Coffeechap have you ordered one?


----------



## coffeechap

just about to


----------



## coffee_omega

Ok, Order one vía us? Copper one Is not the Standard colour now so has to be ordered in.


----------



## coffeechap

i would dearly love to but am getting it from germany


----------



## coffee_omega

No problem. May i ask from whom?


----------



## coffeechap

i would rather not say as i am getting a very good deal...


----------



## coffee_omega

No problem. Just for ur info. If u were to get issues u would have to send it back to Germány for repair


----------



## coffee_omega

Mahñkonig UK wont de al with it.


----------



## coffeechap

they are pretty bomb proof and the saving is worth it.


----------



## jeebsy

It'll be interesting to see how this pairs up with a lever


----------



## coffeechap

i have some other cheeky little machines to try it out with too. Going to have a proper play with the L1 and potentially a verona if gary and spence come down to play...


----------



## coffeechap

Might try and do a raffle of one of these if we can secure one at trade...


----------



## Mrboots2u

coffeechap said:


> i have some other cheeky little machines to try it out with too. Going to have a proper play with the L1 and potentially a verona if gary and spence come down to play...


 I think the north are planning an ek43 versus robur show down too







.


----------



## coffeechap

perhaps not before me though!!!!


----------



## jeebsy

Have the modded bases just been done by the owners or are they commercially available?


----------



## The Systemic Kid

Mrboots2u said:


> I think the north are planning an ek43 versus robur show down too
> 
> 
> 
> 
> 
> 
> 
> .


Oh, yes So long as it will go in my car.


----------



## coffee_omega

If We can help with any grind offs Let us know.


----------



## Mrboots2u

coffeechap said:


> perhaps not before me though!!!!


Fudge cakes, yeah forgot that . Ill put the ek up against the dualitt I have at work then .


----------



## The Systemic Kid

Mrboots2u said:


> Ill put the ek up against the dualitt I have at work then .


Or the Robur at the Halls - that could be interesting???


----------



## Mrboots2u

The Systemic Kid said:


> Or the Robur at the Halls - that could be interesting???

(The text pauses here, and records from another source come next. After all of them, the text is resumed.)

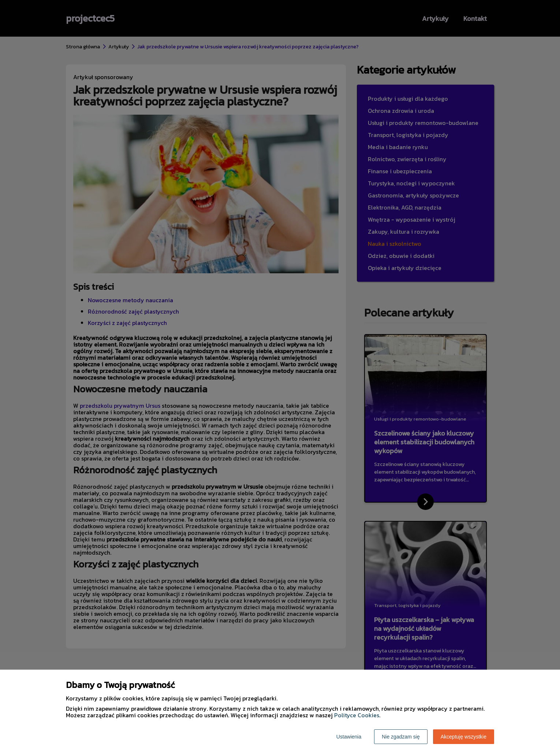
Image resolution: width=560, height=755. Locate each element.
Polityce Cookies (356, 715)
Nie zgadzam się (401, 737)
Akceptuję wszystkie (463, 737)
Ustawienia (349, 737)
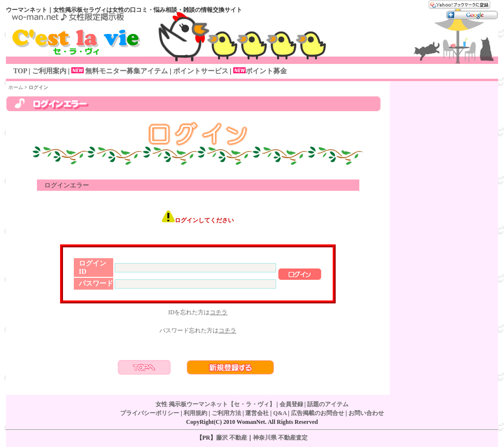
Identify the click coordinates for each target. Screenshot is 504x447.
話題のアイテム (328, 404)
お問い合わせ (366, 413)
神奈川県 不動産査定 (280, 438)
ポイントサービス (200, 71)
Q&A (280, 413)
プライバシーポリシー (150, 413)
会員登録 (291, 404)
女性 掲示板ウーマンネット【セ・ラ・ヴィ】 (215, 404)
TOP (20, 71)
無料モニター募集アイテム (119, 71)
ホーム (16, 87)
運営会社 (257, 413)
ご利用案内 (49, 71)
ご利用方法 (226, 413)
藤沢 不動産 (231, 438)
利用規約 (195, 413)
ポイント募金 (266, 71)
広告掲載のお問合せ (317, 413)
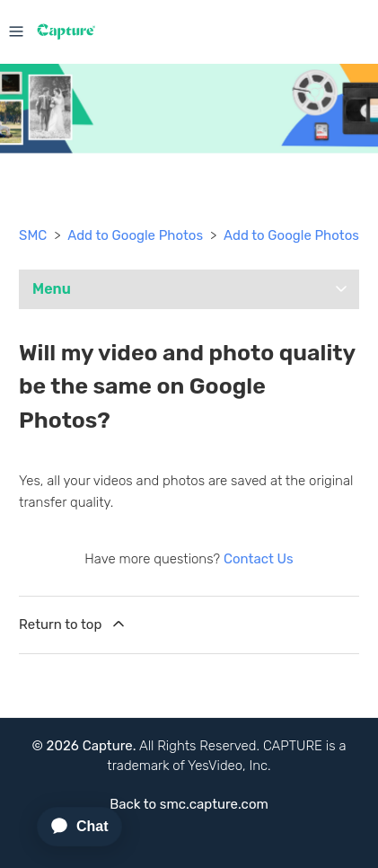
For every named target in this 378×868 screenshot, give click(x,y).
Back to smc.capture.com (189, 804)
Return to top (73, 624)
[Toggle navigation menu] (16, 30)
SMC (32, 235)
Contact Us (259, 559)
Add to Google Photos (135, 235)
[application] (72, 827)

They would be up for that ........ If you brought it over .


----------



## The Systemic Kid

Mrboots2u said:


> They would be up for that ........ If you brought it over .


Have a word with Casper....or is it Maitland and set it up. While we're at it, let's do extraction yields too and reference against subjective taste.


----------



## jeebsy

The Systemic Kid said:


> Oh, yes So long as it will go in my car.

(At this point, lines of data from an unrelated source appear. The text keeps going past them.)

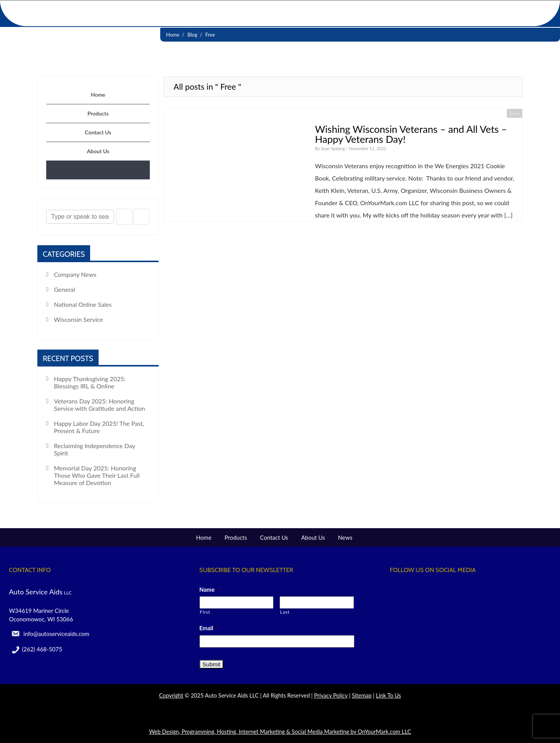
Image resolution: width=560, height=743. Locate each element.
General (64, 289)
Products (98, 113)
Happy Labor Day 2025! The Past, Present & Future (99, 427)
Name (210, 589)
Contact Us (98, 132)
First (205, 612)
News (98, 170)
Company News (75, 274)
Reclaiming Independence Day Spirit (94, 449)
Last (285, 612)
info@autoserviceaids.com (56, 634)
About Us (98, 151)
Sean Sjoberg (333, 148)
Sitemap (362, 695)
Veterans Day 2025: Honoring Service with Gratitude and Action (99, 405)
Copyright (171, 695)
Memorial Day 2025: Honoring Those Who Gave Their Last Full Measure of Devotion (97, 475)
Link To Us (388, 695)
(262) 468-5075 (42, 649)
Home (98, 94)
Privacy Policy (330, 695)
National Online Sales (83, 304)
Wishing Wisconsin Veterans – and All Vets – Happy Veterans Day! (411, 134)
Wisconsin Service (79, 319)
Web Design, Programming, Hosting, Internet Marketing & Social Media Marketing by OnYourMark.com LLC (280, 731)
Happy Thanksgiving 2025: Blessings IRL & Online (90, 382)
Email (209, 628)
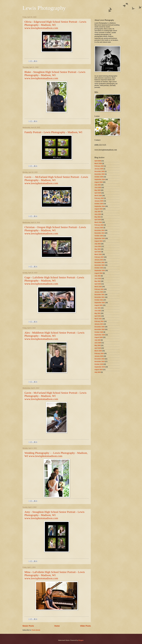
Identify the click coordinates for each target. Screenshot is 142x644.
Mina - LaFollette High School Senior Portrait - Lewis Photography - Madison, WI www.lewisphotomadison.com (54, 575)
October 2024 (99, 204)
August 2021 (98, 305)
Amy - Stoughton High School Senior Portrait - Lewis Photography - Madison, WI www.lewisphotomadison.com (54, 515)
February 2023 (99, 257)
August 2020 (98, 337)
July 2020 (98, 340)
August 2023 (98, 241)
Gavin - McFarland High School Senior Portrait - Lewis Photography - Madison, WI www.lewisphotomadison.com (56, 396)
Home (57, 626)
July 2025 (98, 185)
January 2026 (99, 169)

Should be ok if you've got one of these


----------



## Mrboots2u

Jeebsy, genius it's the ek43 mobile .......

I'll tap up the pope see if he has any spare going


----------



## The Systemic Kid

jeebsy said:


> Should be ok if you've got one of these


Nice one Jeesby - problem is black would clash with the white leather.


----------



## The Systemic Kid

Looking at that closely - looks like it's been nicked off a Stannah chair lift! Do you reckon is goes up and down??


----------



## Mrboots2u

you'd need it to play your signature tune , like an ice cream van, so all the coffee dweebs could come running out .

mummy, mummy can I have a plus 20 percent extraction coffee shot . Pleaseeeeeeee

Sonny do you want a flake in that ?


----------



## garydyke1

Give me 12 months of saving and I probably try and bag myself an EK, espresso and brewed upgrades in one huge hit. Hopefully the Sage is still alive by then , lol


----------